In 2004, she directed a production of Pericles, Prince of Tyre at the Shakespeare Theatre Company in Washington, D.C. Her production was re-staged in 2006 at the Shakespeare Theatre Company Free For All. The following year, Zimmerman directed another Shakespeare play, Cymbeline, at Northwestern University.

In 2006, she directed a version of the Greek story of Jason and the Argonauts' search for the Golden Fleece, Argonautika, at the Lookingglass Theatre Company, and then toured it at the Berkeley Repertory Theatre in 2007, and at the Shakespeare Theatre Company in Washington, D.C. in 2008. Her monodrama, M. Proust, was given its world premiere by the Steppenwolf Theatre Company in 2006 in a production directed by Eric Rosen and starring Mary Beth Peil as Celeste Albaret.

In 2017, Zimmerman directed her adaption of Homer's Odyssey at the Oregon Shakespeare Festival.

In 2018, Zimmerman adapted and directed Hans Christian Andersen's The Steadfast Tin Soldier at Lookingglass Theatre Company. The production was remounted the following year.

In July 2019, "Treasure Island: A Play"--Zimmerman's adaptation of Robert Louis Stevenson's "Treasure Island"--was published by Northwestern University Press.

===Opera productions===
She has also worked in opera production. She is the director and co-librettist of the 2002 opera Galileo Galilei, music by Philip Glass, commissioned by the Goodman Theatre. In 2007 Zimmerman directed the first of a series of new productions for the Metropolitan Opera: She was engaged to stage a new production of Donizetti's Lucia di Lammermoor starring Natalie Dessay, which opened the company's 2007–2008 season. The production received mixed reviews, but was a success at the box office. Zimmerman's Lucia was revived in 2008–2009 with Diana Damrau and Anna Netrebko as Lucia. It was broadcast worldwide in the Met's Live in HD series with Netrebko and tenor Piotr Beczała.

In March 2009 the Met premiered Zimmerman's production of Vincenzo Bellini's La sonnambula (starring Dessay and Juan Diego Flórez). The production, which moved the opera's setting to a contemporary rehearsal hall, received mixed-to-negative reviews in the press. It was also presented in the Live in HD series. For the company's 2009–2010 season Zimmerman directed a new production of Gioachino Rossini's opera Armida starring Renée Fleming. Her fourth production for the Met was Dvořák's Rusalka in 2017, to positive reviews.

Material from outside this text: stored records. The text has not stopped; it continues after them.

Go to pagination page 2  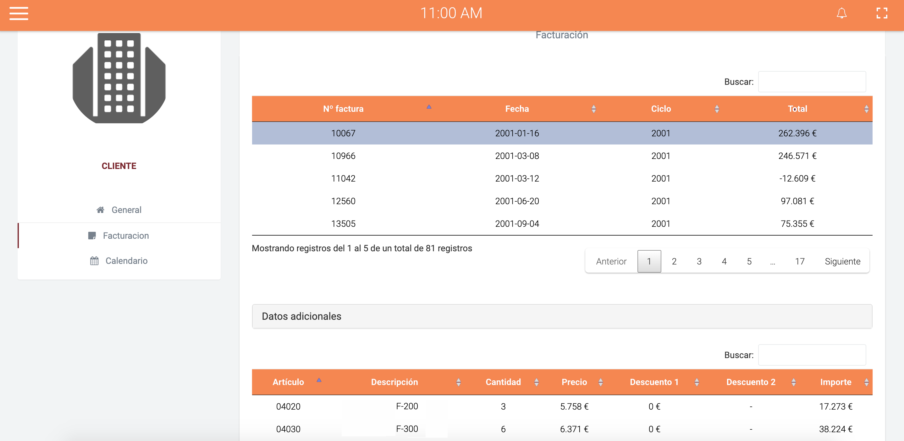[x=674, y=261]
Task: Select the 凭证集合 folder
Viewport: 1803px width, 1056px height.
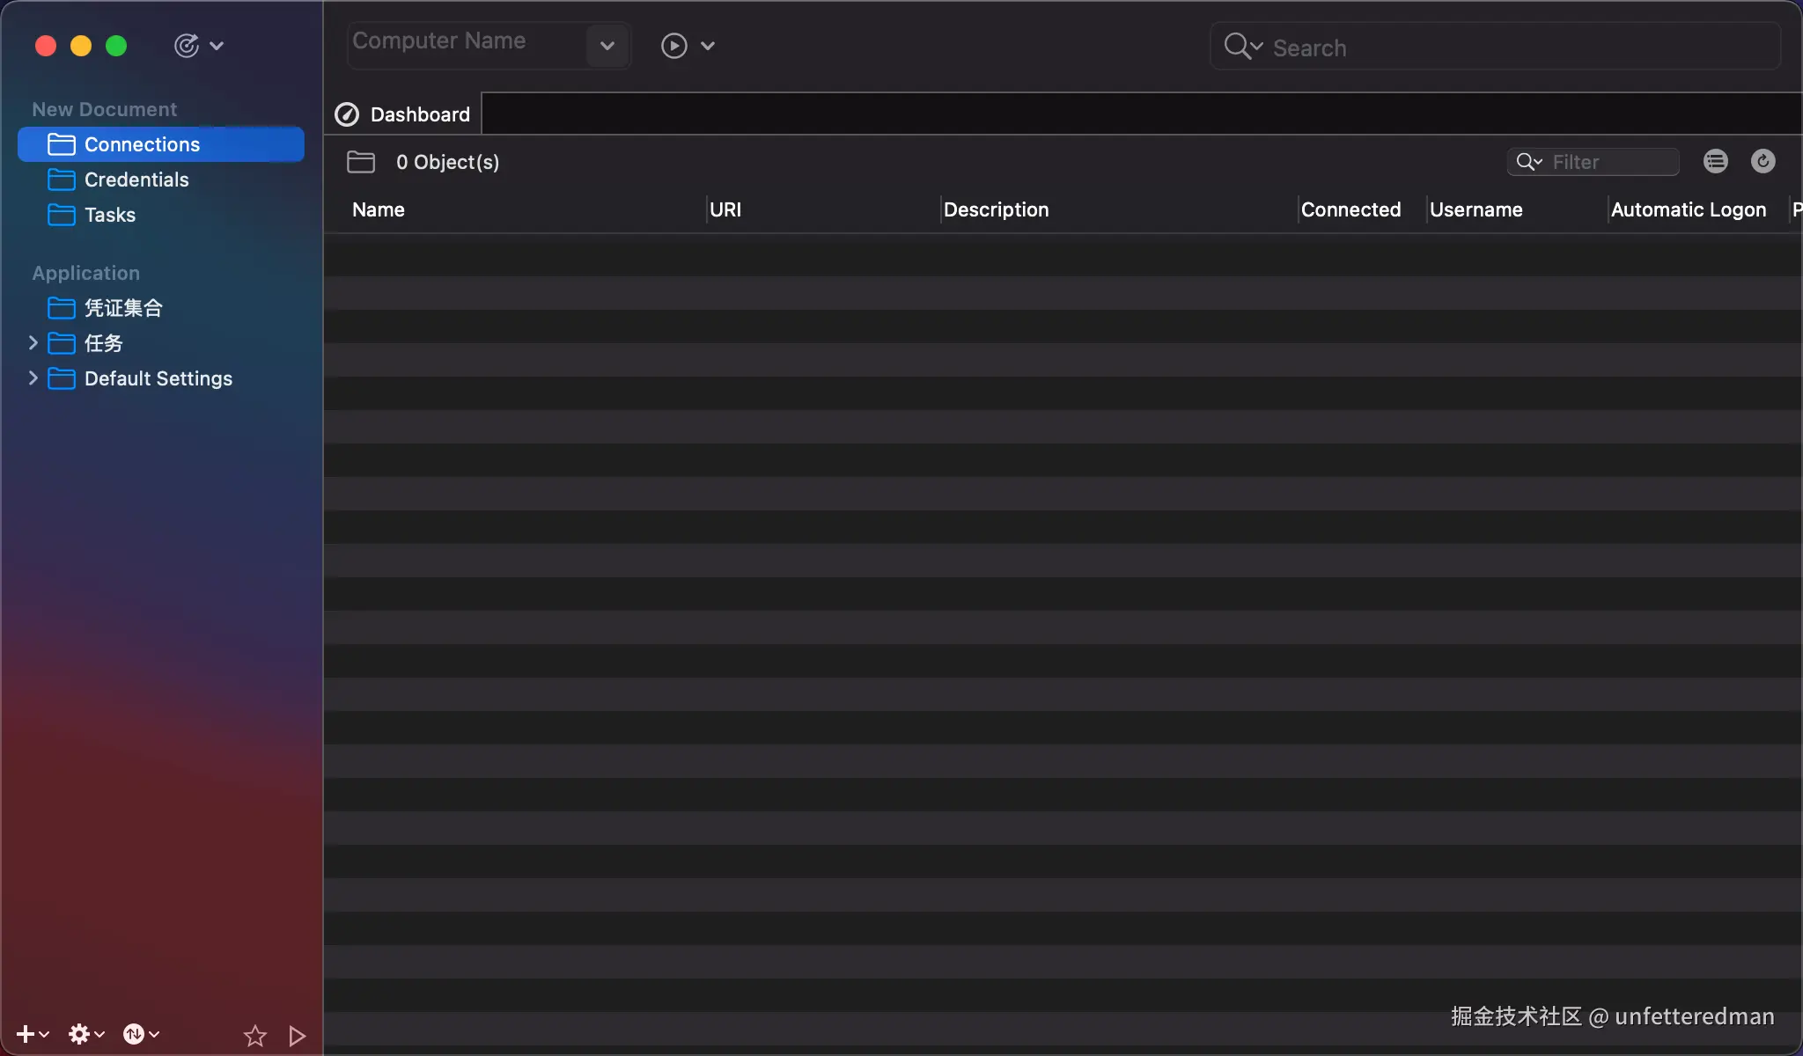Action: click(123, 308)
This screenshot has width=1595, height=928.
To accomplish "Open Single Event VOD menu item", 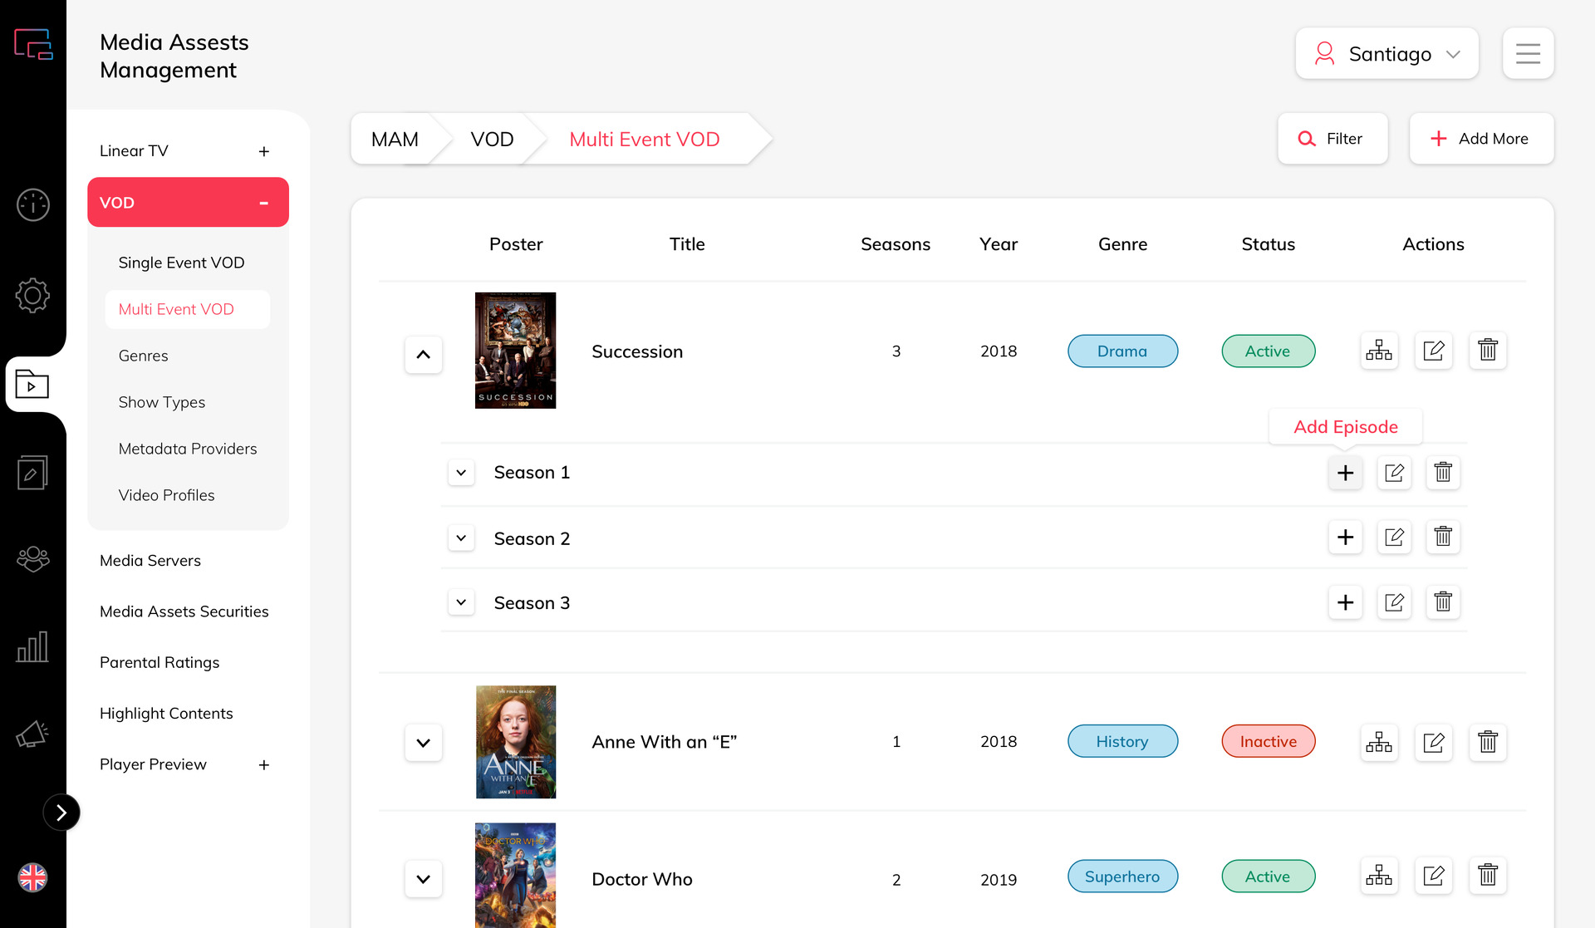I will 181,263.
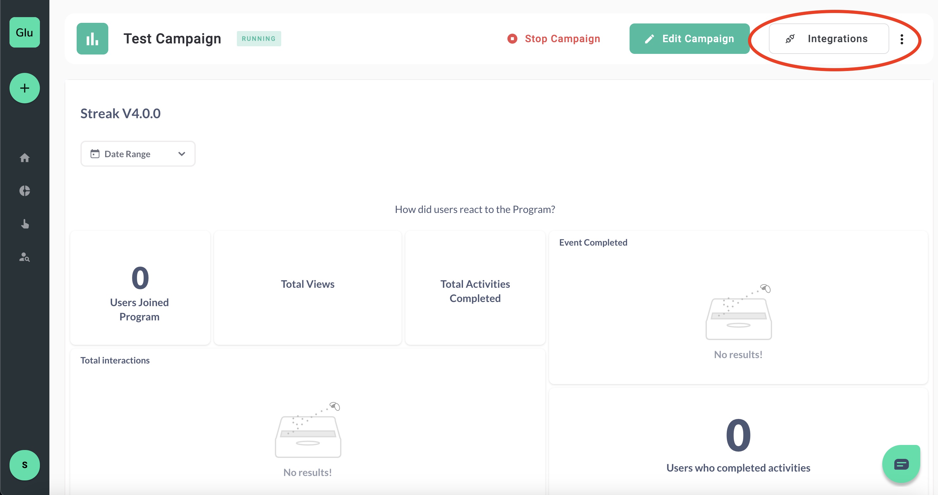Click the S user avatar
The image size is (938, 495).
(24, 465)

In February 2020 she directed the world premiere of the opera Eurydice, composed by Matthew Aucoin with a libretto by Sarah Ruhl, at the Los Angeles Opera.

Zimmerman adapted the libretto of Mozart’s The Magic Flute and directed a premiere of The Matchbox Magic Flute, which she described as “a hybrid, a playful variation, more a creature of the theatre [than of] opera," at the Goodman Theatre in February-March 2024.

===Musical productions===
In 2013, Zimmerman adapted and directed a musical version of Disney's version of The Jungle Book, premiering at the Goodman Theatre in Chicago and the Huntington Theatre in Boston. The production featured Kevin Carolan as Baloo the Bear, André De Shields as King Louie, and Akash Chopra as Mowgli.

In 2015 Zimmerman directed the musical Guys and Dolls at the Oregon Shakespeare Festival.